EXCERPTED TEXT
* START *
In [1]:
from data.dataset import Synth90kDataset, synth90k_collate_fn
import torch.multiprocessing as mp
import torch
from torch.utils.data import DataLoader
from models.crnn import CRNN, count_parameters
import torch.optim as optim
import torch.nn as nn
from tqdm.notebook import tqdm 
from models.ctc_decoder import ctc_decoder

# Set multiprocessing start method to 'spawn'
mp.set_start_method('spawn', force=True)


dataset_path = './data/mnt/ramdisk/max/90kDICT32px/'
modes = ['train', 'val', 'test']
device = torch.device("cuda" if torch.cuda.is_available() else "cpu")

In [2]:
def getting_all_batches(batch, device):

    images, targets, target_lengths = batch['images'], \
                                      batch['targets'], \
                                    batch['target_lengths']
    images, targets, target_lengths = images.to(device), \
                                       targets.to(device), \
                                      target_lengths.to(device)
    return images, targets, target_lengths

In [3]:
def calculate_loss(preds, preds_length, targets, target_lengths, optimizer, criterion):
    optimizer.zero_grad()
    batch_size = images.size(0)
    
    loss = criterion(preds, targets, preds_length, target_lengths)

    
    loss.backward()
* END *
GIVEN DATA
* START *
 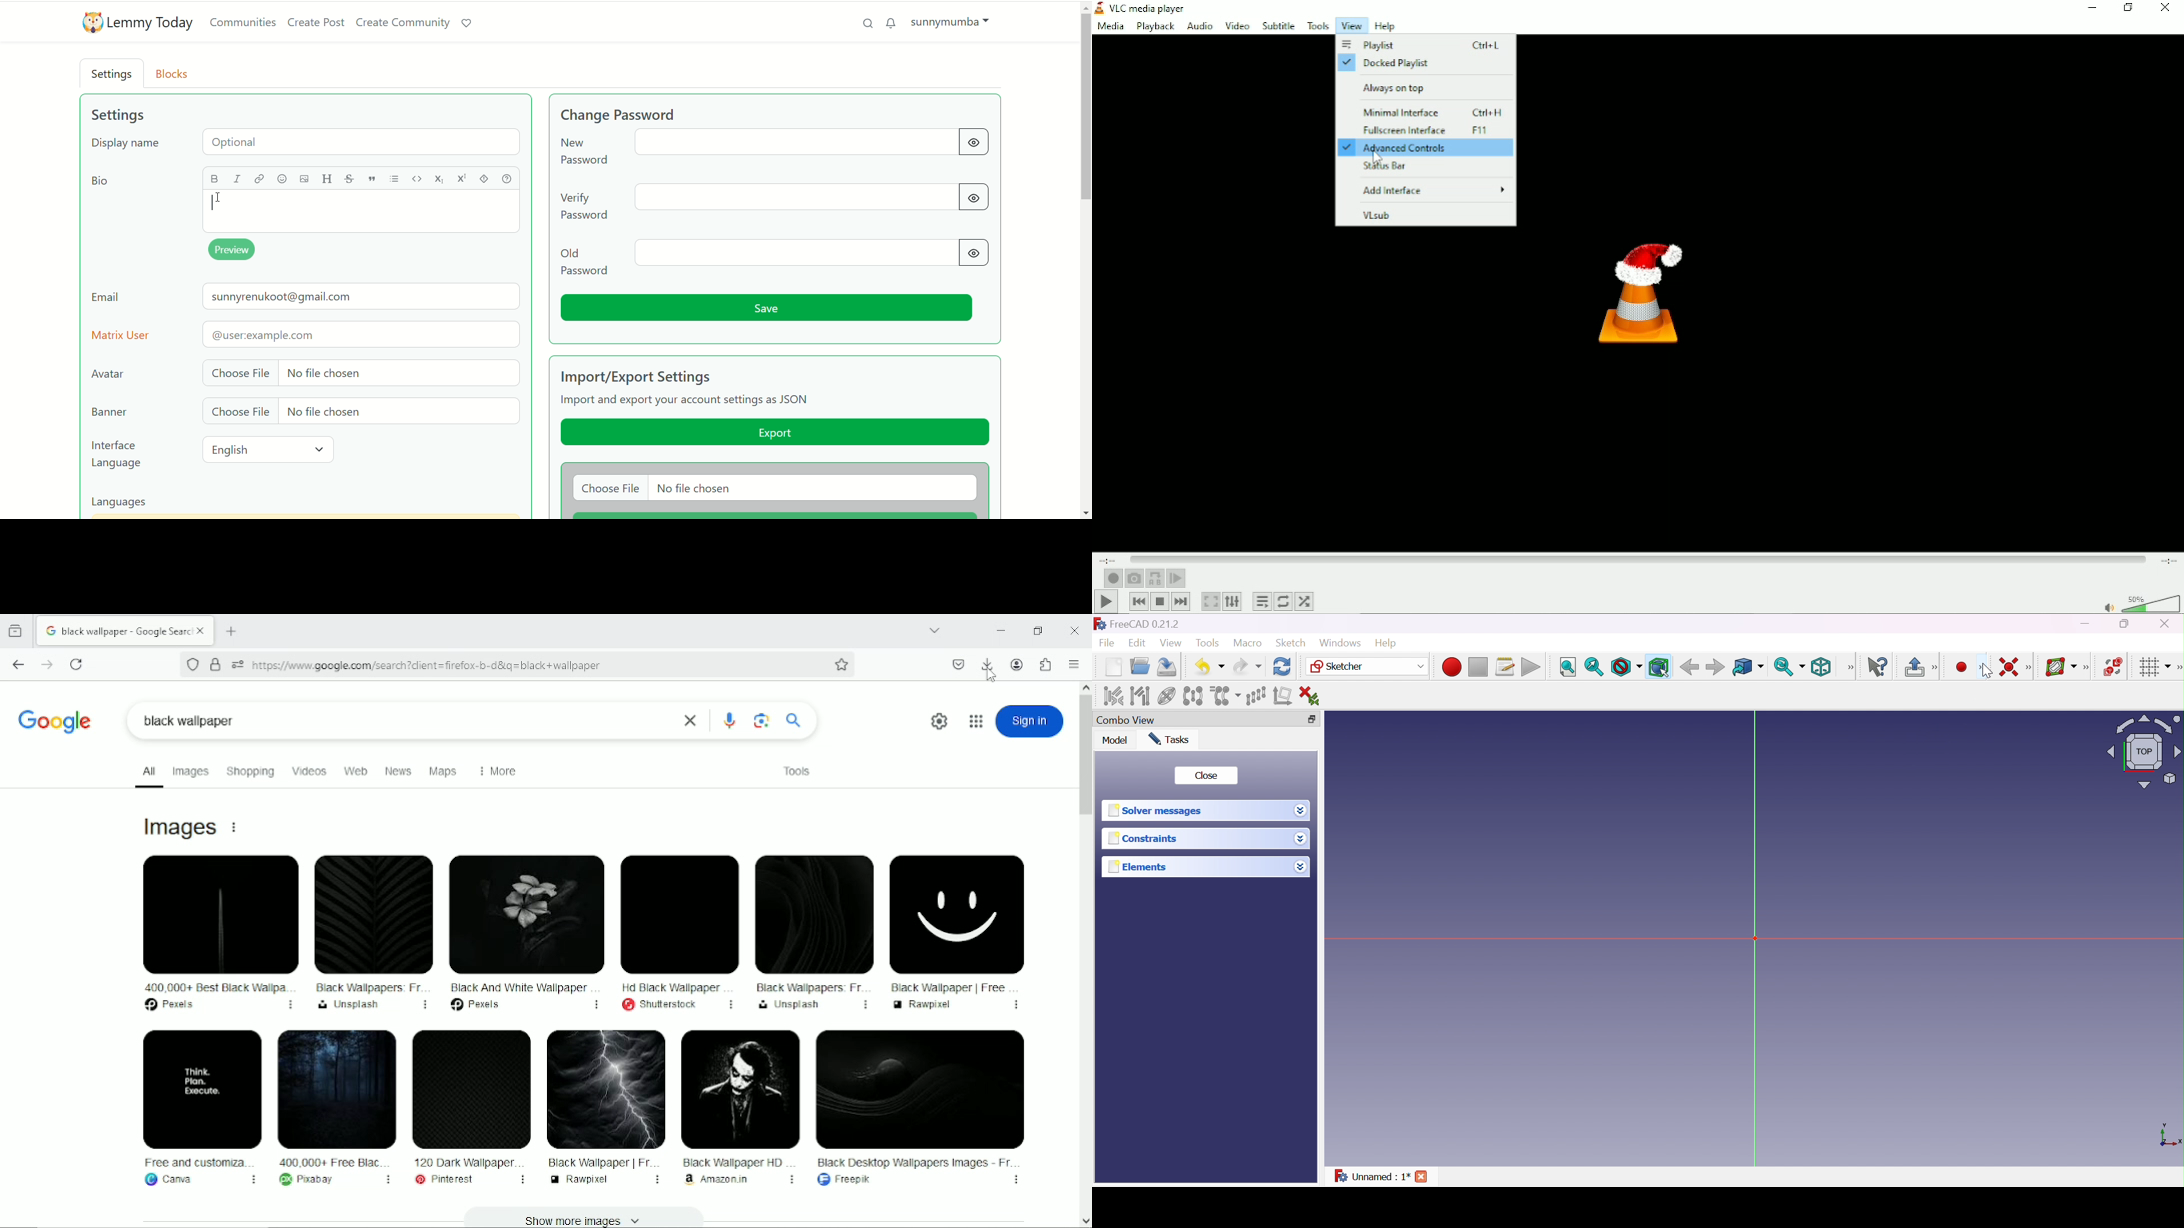 What do you see at coordinates (678, 932) in the screenshot?
I see `HD Black Wallpaper` at bounding box center [678, 932].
* END *
SET TASKS
A) In the CRNN training notebook, which start method is passed to the multiprocessing module?
B) Carry on writing the CRNN training notebook from its last line.
The material above is separate from the CRNN training notebook.

SOLVED TASKS
A) 'spawn'

B)
    torch.nn.utils.clip_grad_norm_(crnn.parameters(), 5) # gradient clipping with 5
    optimizer.step()
    return loss.item()
    

In [4]:
def calculate_accuracy(output, output_lengths, targets, target_lengths, 
                      decode_method = 'beam_search', beam_size = 10):
    output_detach = output.detach()
    preds = ctc_decoder(output_detach, method = decode_method, beam_size = beam_size)
    
    reals = targets.cpu().numpy().tolist()

    
    target_lengths = target_lengths.cpu().numpy().tolist()
    
    num_correct = 0
    target_length_counter = 0
    for pred, target_length in zip(preds, target_lengths):
        real = reals[target_length_counter: target_length_counter + target_length]
        target_length_counter += target_length

        # print(pred, real)
        if pred == real:
            num_correct += 1

    return num_correct

In [8]:
len(train_dataset)

7224612

In [9]:
len(valid_dataset)

802734

In [12]:
from argparse import Namespace 

torch.manual_seed(42)
device = "cuda" if torch.cuda.is_available() else "cpu"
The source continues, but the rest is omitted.